▶ _Task_
Rewrite the entries below with every "GUI agent" changed to "screen agent", keeping all other text unchanged.

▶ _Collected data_

# # # #

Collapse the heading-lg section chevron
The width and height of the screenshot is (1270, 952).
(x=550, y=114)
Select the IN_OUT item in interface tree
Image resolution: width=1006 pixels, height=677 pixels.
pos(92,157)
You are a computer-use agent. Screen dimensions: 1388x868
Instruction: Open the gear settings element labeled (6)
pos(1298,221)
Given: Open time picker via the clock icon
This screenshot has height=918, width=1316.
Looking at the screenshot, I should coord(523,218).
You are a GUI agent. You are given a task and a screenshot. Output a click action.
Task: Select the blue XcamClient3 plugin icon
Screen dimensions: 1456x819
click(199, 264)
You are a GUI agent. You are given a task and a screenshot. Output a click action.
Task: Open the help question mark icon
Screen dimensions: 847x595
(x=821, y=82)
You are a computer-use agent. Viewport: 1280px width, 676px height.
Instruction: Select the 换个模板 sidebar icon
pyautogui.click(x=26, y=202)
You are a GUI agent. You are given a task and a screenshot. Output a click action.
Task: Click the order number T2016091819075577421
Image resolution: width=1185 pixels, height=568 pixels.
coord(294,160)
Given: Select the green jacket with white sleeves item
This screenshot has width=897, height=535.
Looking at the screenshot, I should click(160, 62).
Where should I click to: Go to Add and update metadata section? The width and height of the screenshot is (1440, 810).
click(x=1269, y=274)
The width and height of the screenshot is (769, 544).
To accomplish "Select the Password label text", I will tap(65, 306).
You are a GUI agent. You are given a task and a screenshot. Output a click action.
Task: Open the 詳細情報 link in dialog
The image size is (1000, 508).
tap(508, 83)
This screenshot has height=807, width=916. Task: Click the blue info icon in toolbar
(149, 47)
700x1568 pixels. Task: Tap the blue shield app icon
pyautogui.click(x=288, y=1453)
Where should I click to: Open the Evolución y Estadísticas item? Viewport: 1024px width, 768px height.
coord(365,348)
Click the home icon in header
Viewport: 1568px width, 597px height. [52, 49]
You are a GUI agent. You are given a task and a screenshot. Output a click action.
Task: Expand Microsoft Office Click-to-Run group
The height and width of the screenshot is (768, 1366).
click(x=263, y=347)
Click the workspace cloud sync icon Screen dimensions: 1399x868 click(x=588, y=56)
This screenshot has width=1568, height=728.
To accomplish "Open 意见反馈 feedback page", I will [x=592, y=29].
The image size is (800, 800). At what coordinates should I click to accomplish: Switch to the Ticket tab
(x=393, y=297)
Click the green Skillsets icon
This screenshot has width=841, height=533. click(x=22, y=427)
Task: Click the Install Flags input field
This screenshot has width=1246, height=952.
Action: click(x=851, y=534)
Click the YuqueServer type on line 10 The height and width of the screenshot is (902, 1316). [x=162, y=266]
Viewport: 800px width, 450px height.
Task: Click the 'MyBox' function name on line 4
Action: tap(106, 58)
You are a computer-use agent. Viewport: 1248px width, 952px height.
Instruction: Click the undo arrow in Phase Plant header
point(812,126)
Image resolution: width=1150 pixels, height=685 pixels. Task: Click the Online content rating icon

# # # #

▶ _The completed task_
Collapse the heading-lg section chevron
The width and height of the screenshot is (1270, 952).
(x=550, y=114)
Select the IN_OUT item in interface tree
Image resolution: width=1006 pixels, height=677 pixels.
pos(92,157)
You are a computer-use agent. Screen dimensions: 1388x868
Instruction: Open the gear settings element labeled (6)
pos(1298,221)
Given: Open time picker via the clock icon
This screenshot has height=918, width=1316.
Looking at the screenshot, I should coord(523,218).
You are a screen agent. You are given a task and a screenshot. Output a click action.
Task: Select the blue XcamClient3 plugin icon
Screen dimensions: 1456x819
click(199, 264)
You are a screen agent. You are given a task and a screenshot. Output a click action.
Task: Open the help question mark icon
Screen dimensions: 847x595
(x=821, y=82)
You are a computer-use agent. Viewport: 1280px width, 676px height.
Instruction: Select the 换个模板 sidebar icon
pyautogui.click(x=26, y=202)
You are a screen agent. You are given a task and a screenshot. Output a click action.
Task: Click the order number T2016091819075577421
Image resolution: width=1185 pixels, height=568 pixels.
coord(294,160)
Given: Select the green jacket with white sleeves item
This screenshot has width=897, height=535.
Looking at the screenshot, I should click(160, 62).
Where should I click to: Go to Add and update metadata section? The width and height of the screenshot is (1440, 810).
click(x=1269, y=274)
The width and height of the screenshot is (769, 544).
To accomplish "Select the Password label text", I will tap(65, 306).
You are a screen agent. You are given a task and a screenshot. Output a click action.
Task: Open the 詳細情報 link in dialog
The image size is (1000, 508).
tap(508, 83)
This screenshot has height=807, width=916. Task: Click the blue info icon in toolbar
(149, 47)
700x1568 pixels. Task: Tap the blue shield app icon
pyautogui.click(x=288, y=1453)
Where should I click to: Open the Evolución y Estadísticas item? Viewport: 1024px width, 768px height.
coord(365,348)
Click the home icon in header
Viewport: 1568px width, 597px height. [52, 49]
You are a screen agent. You are given a task and a screenshot. Output a click action.
Task: Expand Microsoft Office Click-to-Run group
The height and width of the screenshot is (768, 1366).
click(x=263, y=347)
Click the workspace cloud sync icon Screen dimensions: 1399x868 click(x=588, y=56)
This screenshot has width=1568, height=728.
To accomplish "Open 意见反馈 feedback page", I will [x=592, y=29].
The image size is (800, 800). At what coordinates should I click to accomplish: Switch to the Ticket tab
(x=393, y=297)
Click the green Skillsets icon
This screenshot has width=841, height=533. click(x=22, y=427)
Task: Click the Install Flags input field
This screenshot has width=1246, height=952.
Action: click(x=851, y=534)
Click the YuqueServer type on line 10 The height and width of the screenshot is (902, 1316). [x=162, y=266]
Viewport: 800px width, 450px height.
Task: Click the 'MyBox' function name on line 4
Action: tap(106, 58)
You are a computer-use agent. Viewport: 1248px width, 952px height.
Instruction: Click the undo arrow in Phase Plant header
point(812,126)
Image resolution: width=1150 pixels, height=685 pixels. Task: Click the Online content rating icon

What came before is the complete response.